Actor's recently published feature offers a sneak peak into her life and inner struggles.


Entertainment Desk April 18, 2021
Mira Sethi in Lahore, photo: Ali Agha via 'Vogue'

Popular actor, writer, and host Mira Sethi, who scooped her hair into a pony tail and married the love of her life in November 2019, has now penned a feature for Vogue in which she elaborates on her marriage, life amid the pandemic and shifting between two continents.

Sharing the article on Twitter Mira wrote, “I wrote a personal piece after a very long time: It means speaking relentlessly in English, communicating the clutter of my inner life in a language that houses my intellect more than my heart.”

Titled A Pandemic, a Marriage, and a Life on Two Continents, the feature shapes her day to day life in a heavy bouquet of lonesome thoughts whereby she narrates her love affair with Karachi and simultaneous grievances from her home town. She talks about feeling welcomed by San Francisco – where she stays half a year with her husband – yet, feeling alienated.

“My husband, Bilal, lives and works in San Francisco. Before getting married, my notion of home had been tethered to Pakistan. It’s where I’d grown up, the place I’d scurried back to just a few years after graduating from college in the States. My then-boyfriend and I broke up not long after I moved back—not because we had lost interest in one another but because we couldn’t find middle ground between Karachi and Oakland, where he lived. Several years later, the irony of getting married in the Bay Area was not lost on me,” she writes.

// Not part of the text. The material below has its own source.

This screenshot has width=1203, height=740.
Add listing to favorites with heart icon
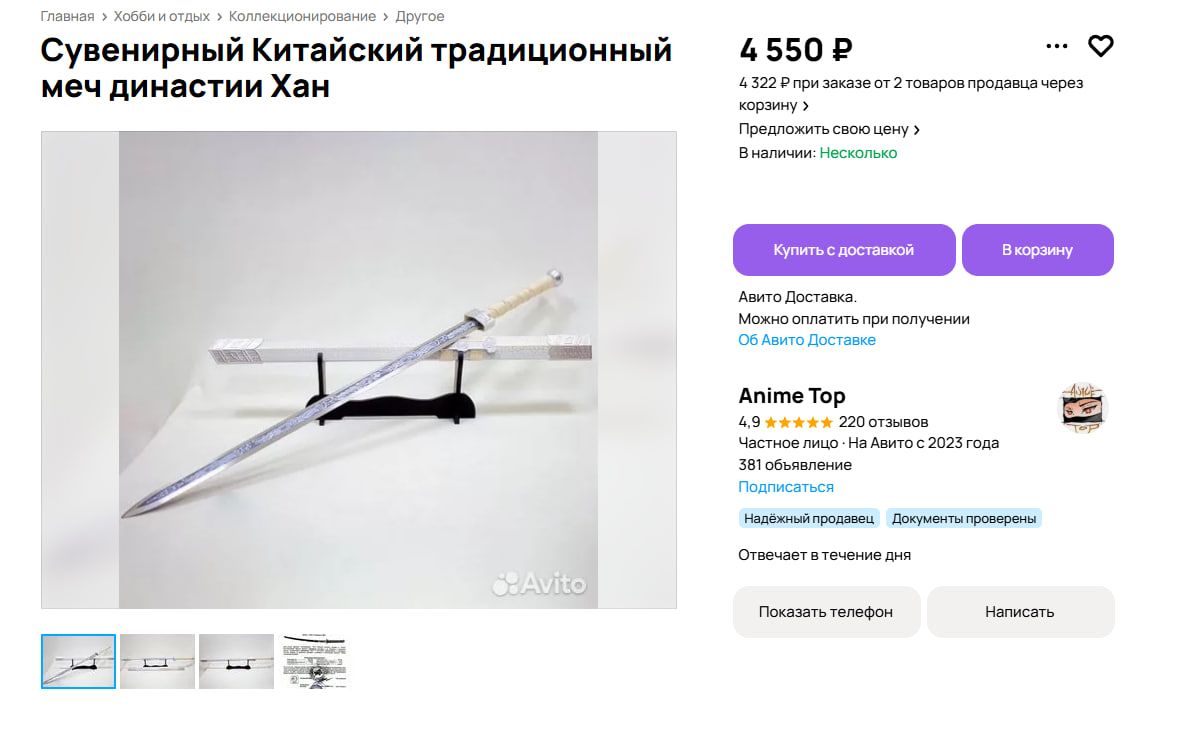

Mira shares how having a ‘non-Pakistani Pakistani’ husband makes it easier for her to transition emotionally from Pakistan to the US. But also recalls how some people [a particular aunt back home], when came to know about her decision to split time between two continents, schooled her for not moving permanently.

“After I got married, an aunt got wind of my ambitious plan. ‘What is this I’m hearing?’ she said. ‘Why can’t you just go to San Francisco and be with him like a normal person?’ but what about my acting career? I asked. ‘Take a theater class in Frisco.’ Nobody calls it that, I wanted to say. I’m a television actor, I said. I can’t just give it all up and start again. It’s a very competitive industry. ‘You’re married now,’ So? ‘So go and be with your husband!’” she argued.

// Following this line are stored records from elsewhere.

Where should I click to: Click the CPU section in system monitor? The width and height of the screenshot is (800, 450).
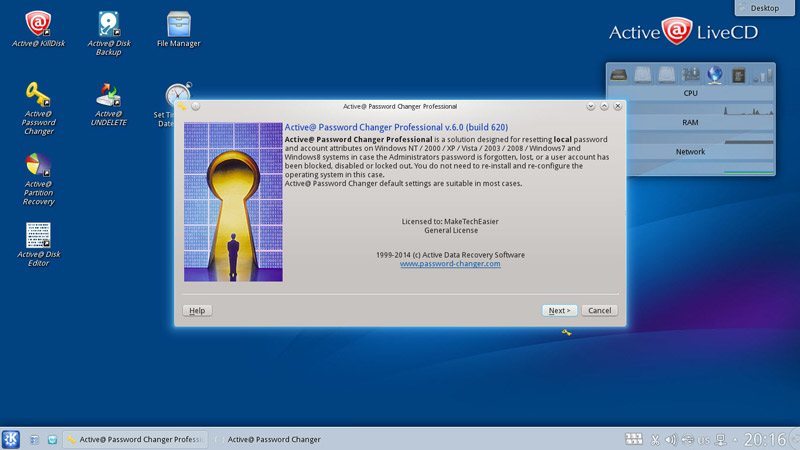point(690,93)
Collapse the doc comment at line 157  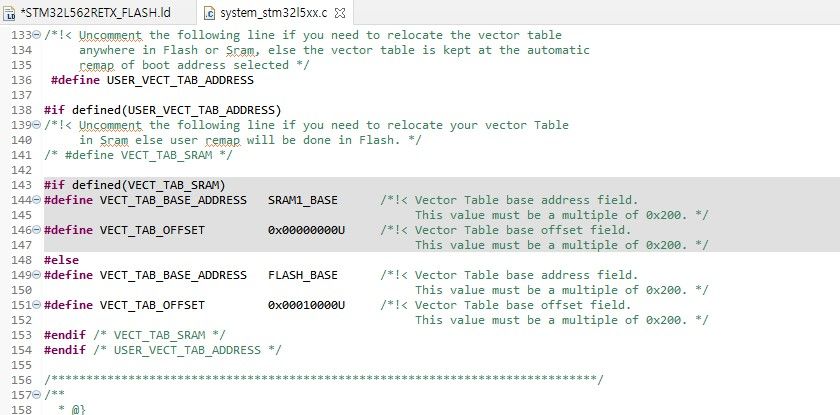[36, 395]
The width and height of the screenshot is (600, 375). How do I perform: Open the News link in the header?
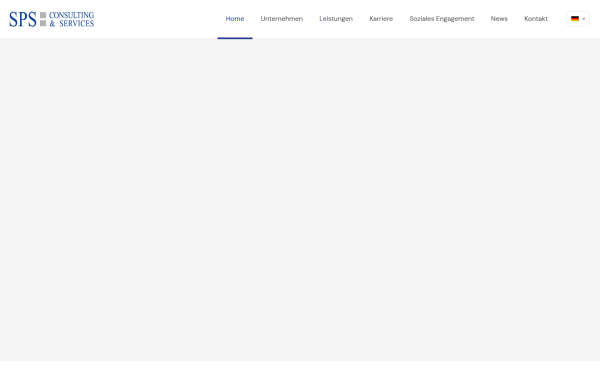click(499, 19)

To this Mira assures that her husband Bilal, nurtures her desire to be as close to her work as possible. And contrary to what many men here would say, Mira shares that her husband is delighted to see her working. He also worries for her when she has nothing to do, because like every normal person, she too, gets anxious and restless.

Mira also quotes James Baldwin who said, “I think that it is a spiritual disaster to pretend that one doesn’t love one’s country. You may disapprove of it, you may be forced to leave it, you may live your whole life as a battle, yet I don’t think you can escape it. There isn’t any other place to go—you don’t pull up your roots and put them down someplace else.”

She then asserts that she too, dislikes the growing dogmatism of Pakistani society, its polluted air, patriarchal norms that justify violence against women, and the obsession with “showing a positive side of Pakistan in the West.” But adds how despite its many flaws, her work, friendships and the meaning of her life, resides in Karachi.

“This month, when my first book comes out, I will go on a virtual book tour; I will talk about the ways in which Pakistan animates my book, the ways in which my characters—an actress on the set of her first major TV show, best friends who agree to marry in order to keep their sexuality a secret—negotiate personal freedom in a traditional society,” reveals Mira. Mira’s Are You Enjoying? is a collection of short stories forthcoming from Knopf on April 21.